Thanks for replies I suppose I will have to drive in a pair of slippers.

Dave

PS are you still biking Wizzo?


----------



## Charisma (Apr 17, 2008)

claypigeon said:


> Hi I have 2 questions
> First one, is the fresh water tank accessible from inside the van which is 2011 model
> 
> What MPG do other owners get out of 2.3 x250. I was out in mine last weekend and according to the onboard computer I was only getting 21 mpg.
> ...


There is no access to the fresh tank from inside the van. MPG - it all depends on how fast you drive and the type of journeys you do. Mine is a highline Euro 5 and I get anything from 25 - 30 measured on tank fill-ups. I don't believe the computer!

Most economical is travelling about 55 - 60mpg on motorways or 40 -50 on clear country roads.
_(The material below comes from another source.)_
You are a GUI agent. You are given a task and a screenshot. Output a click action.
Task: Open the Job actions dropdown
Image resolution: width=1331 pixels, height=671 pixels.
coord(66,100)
If I up the speed to 70 on a motorway, the mpg suffers.

A light foot is the best plan if you want the best mpg

Dave


----------



## Wizzo (Dec 3, 2007)

> PS are you still biking Wizzo?


Claypigeon? Deauville Forumite?

Sold the Deauville along with the house and all the other possessions 4 years ago. Bought a Honda PCX scooter for getting around on whilst away but don't tow that now.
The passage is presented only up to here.